Method, using chicken

  • Dice or slice the onion, set aside. Then finely grate the ginger and finely chop the garlic cloves. On a separate board, remove the skin and bone(s) then chop chicken thighs or breasts into good sized pieces. Set aside.
  • Pop a heavy bottomed saucepan or casserole onto a medium heat, add the butter then when foaming add the onions and gently fry until soft and see through, then add the ginger and garlic, stir for a quick minute then add the contents of your Cococrazy Korma sachet and give it all another quick stir.
  • Add the coconut milk, the tomatoes, the sugar if using, stir. Bring up to a bubble, a gentle simmer then add the raw chicken and cook for 20 to 25 mins if using thigh or 15 mins if using breast meat.
  • Ensure the meat is cooked.

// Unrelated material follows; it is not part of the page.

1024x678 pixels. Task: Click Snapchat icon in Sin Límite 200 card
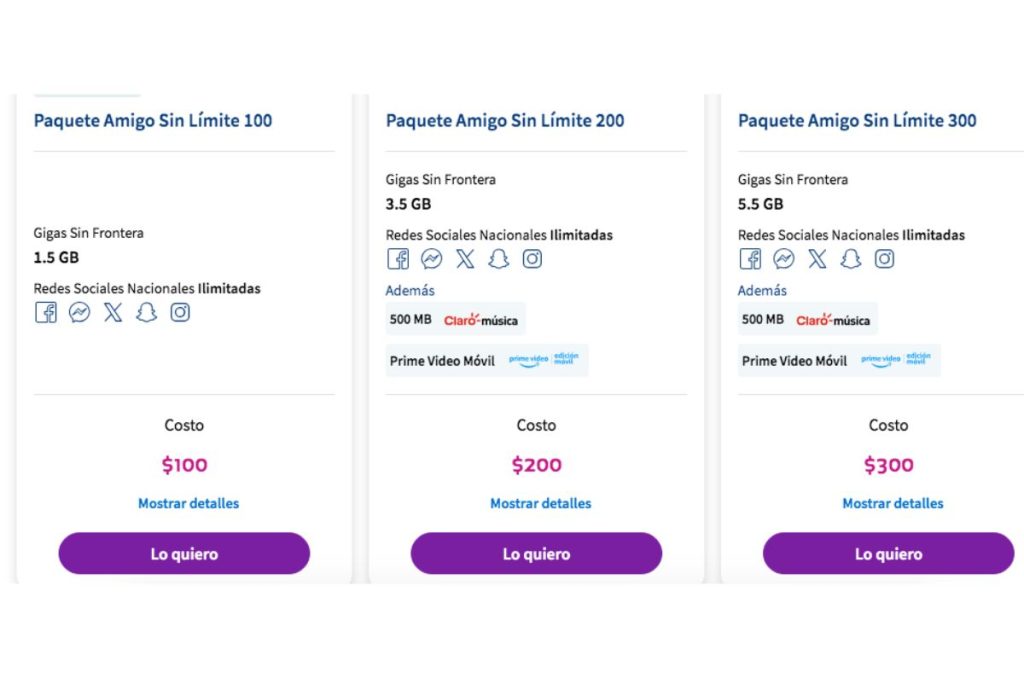point(499,259)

Then remove the pan from the heat, add a tablespoon of the Greek yoghurt to the pan and stir well, then add the rest of the Greek yoghurt, stir and set aside.
  • Sprinkle over the coriander leaves, serve with our Vintage Pure Basmati and Naan breads.

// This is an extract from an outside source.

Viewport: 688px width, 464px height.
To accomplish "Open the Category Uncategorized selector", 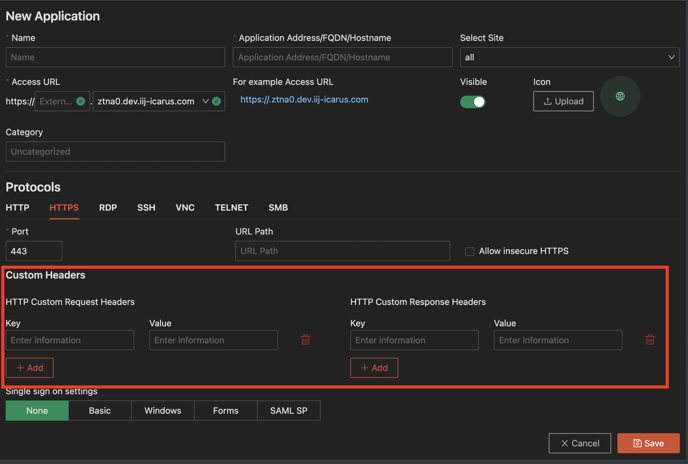I will [115, 152].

  • If using lamb, we’d recommend using neck or stewing lamb. Neck will take about 30 to 40 mins and stewing lamb could take about an hour and a half. Add more tomatoes or water, if the dish needs it.

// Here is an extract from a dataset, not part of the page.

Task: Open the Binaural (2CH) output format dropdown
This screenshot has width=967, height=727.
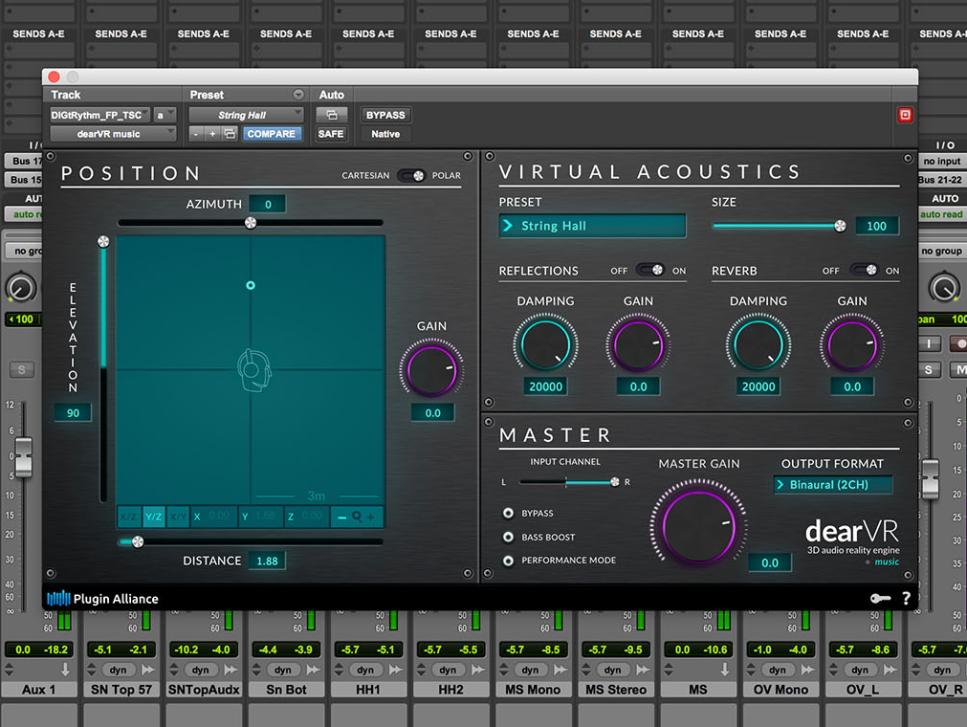Action: (x=833, y=485)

    1. If using vegetables, just use the timings you might normally for poaching them, remember to add any green vegetables at the end as they will require less cooking like spinach, peas or broad beans. Frozen vegetables are perfect for using in a curry.
    2. If using fish, then choose a meaty variety like cod, pollock or monkfish and remember to only just cook it, say for 10 to 12 mins.
    3. If using chicken, we’d always recommend using chicken thigh. This part of the bird is perfect for curries, has a better flavour, holds its shape, texture and is now available in so many supermarkets in de-skinned, boneless convenient packs; or simply ask your local butcher to prepare it for you.
  • Making a curry is really easy, especially when using our sachets. If in doubt, remember a very simple phrase, ‘sweat down your onions, garlic and ginger, add your meat, add your liquids, cook it through and done!’ Clearly, you can add vegetables if meat isn’t your thing!
  • It may seem like a lot of garlic, but don’t worry, you’ll be surprised at how mild it’ll turn out – trust the process!
  • In order to avoid the Greek yoghurt from splitting in your sauce, make sure to use a full-fat version and to be doubly sure take a tablespoon or so of the hot cooking sauce from the pot, stir into the yoghurt, then add the yoghurty mix back into the cooking pot.
  • Curries are perfect for Slow Cooker or Dutch Oven cooking. Simply pop all the ingredients into the pot and follow the instructions for the meat or vegetables you’re using.
  • Seasoning to perfection, we believe our sachets provide the perfect balance of spice and salt, so you should not need to add any more salt to the cooking pot.
  • Our sachets are a mix of the finest spices and a little salt, as such they are super versatile and can be used as marinades, rubs or condiments to add an Indian spicy edge to all your cooking.